Hopes for the sun to come out prove futile, so it looks as though it’ll be a moody ascent up Jay Peak.
The summit is one and a half miles to the south – all uphill.
The path from the shelter dips gently around a turn, where I’m greeted with the image below. The trees seem to say, “Good morning, welcome to another lovely day in our woods.”
The final section of the climb is mostly up these ski trails. It’s a strange world, wondering what lies beyond the inside of this cloud.
I meet three men doing some construction work to prepare for the imminent ski season. I hear them long before I see them.
One looks at me like I’m out of my mind, the second looks at me with mild curiosity, and the third looks with a glint of camaraderie. I ask them to take my picture. The third steps forward for the task.
The path follows the crest of Jay Peak above treeline for about 50 yards, then descends sharply into stunted fir trees. Going down the wet rocks is tricky, slow work – having to anticipate every footstep and butt-slide. This goes on endlessly, it seems.
I finally reach a lower elevation among hardwoods, for the first time in nearly 24 hours.
My knees don’t appreciate the long way down.
This is Atlas Valley Shelter – a bit of a scrappy place that was not built by the GMC. It’s near the Vt. 242 road crossing at Jay Pass.
There’s a loop trail to Jay Camp nearby, which I forego to skip the purposeless extra mileage.
The trail on the south side of Jay Pass brightens almost immediately. I snack on some Snickers bars and peanut butter as fuel for the rolling terrain ahead, and make my way up the gradual Gilpin Mountain.

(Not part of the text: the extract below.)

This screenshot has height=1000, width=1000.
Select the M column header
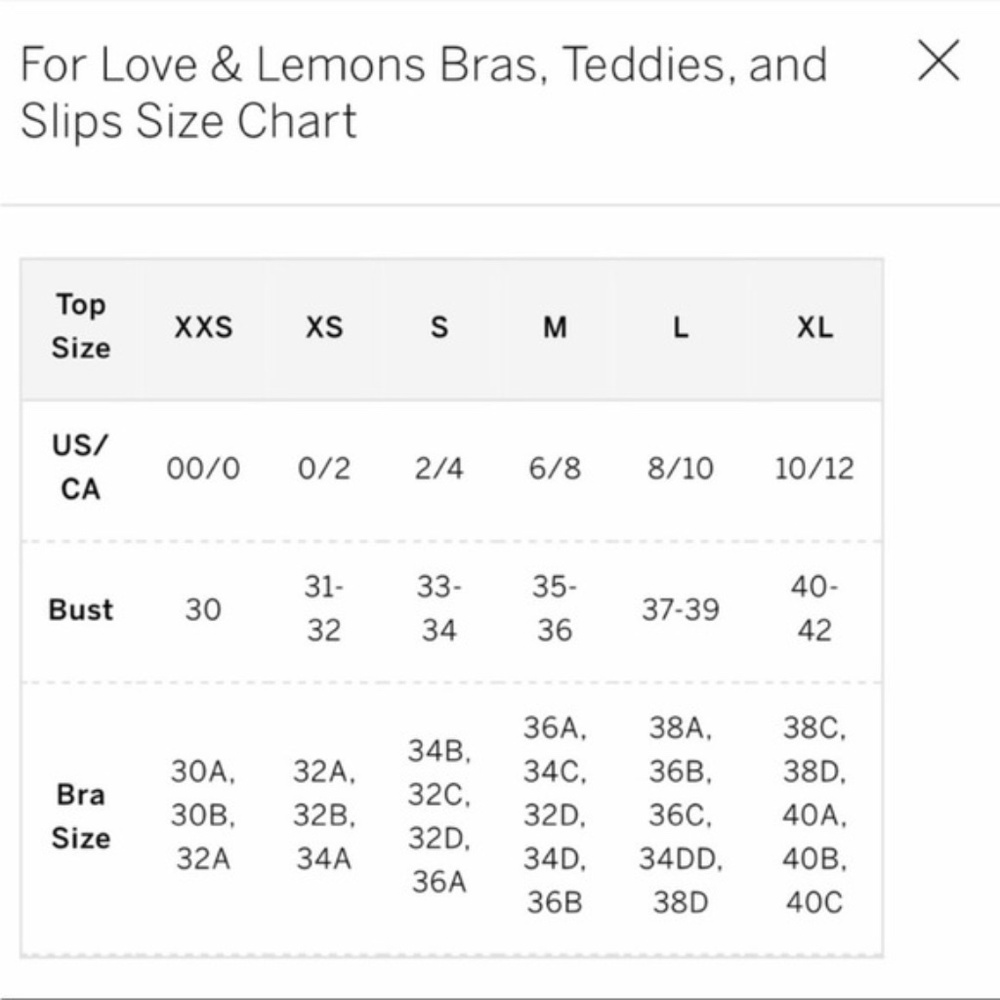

I’m loving hiking right now.
Upon inspection of the map, I discover the trail is leading me over three more peaks. First it was Gilpin Moutnain. Domey’s Dome, Buchanan Mountain, and Bruce Peak now block the way.
There are frequent, characteristically steep sections of trail.I take them as they come, and don’t particularly mind the terrain. The peaks consume the afternoon.
The upper elevations are still completely fogged in. Domey’s Dome is indeed an especially round, dome-shaped mountain. I wonder if it’s hollowed out, perhaps, and inhabited by a troll named Domey?
This is what switchbacks look like on The Long Trail. It winds back and forth like this throughout a particularly steep section.
Chet’s Lookout – absolutely no view from that rock today, but in a moment of brilliance I almost bust my butt trying to get up there anyway.
Bruce Peak fell from its limb.
It’s quite a drop from Bruce Peak, and another mile of small ups and downs before I reach Hazen’s Notch Camp – my destination for the evening.
I’m ready to call it a day after the recent, wearisome miles.
Here I meet Upload and Stitches, a middle-aged northbound couple from Michigan. They hiked the Appalachian Trail last year. He’s called Upload because he was always uploading to his online journal, and she’s called Stiches because she fell and had stitches on her forehead. We sit at the picnic table, prepare our dinners on our little hiker stoves, and shoot the breeze.
I’m grateful for the company – the last time I was in a similar setting – mingling about at a shelter with other hikers – was already five years ago.
The Professor rolls in just before dark – another northbound older gentleman. He’s a professor of “obscure and useless knowledge,” as he puts it, and used to work underwater on a submarine for weeks at a time.
Off to the side of the shelter there’s a picturesque fire ring, backed by a nearby mountain ridge – likely one I’ve just come down from.
The last half-hour before sunset finds us marveling at the brief appearance of sunlight shining on the ridge, but it’s gone in a moment. Raindrops fall on the metal roof of the shelter throughout the night.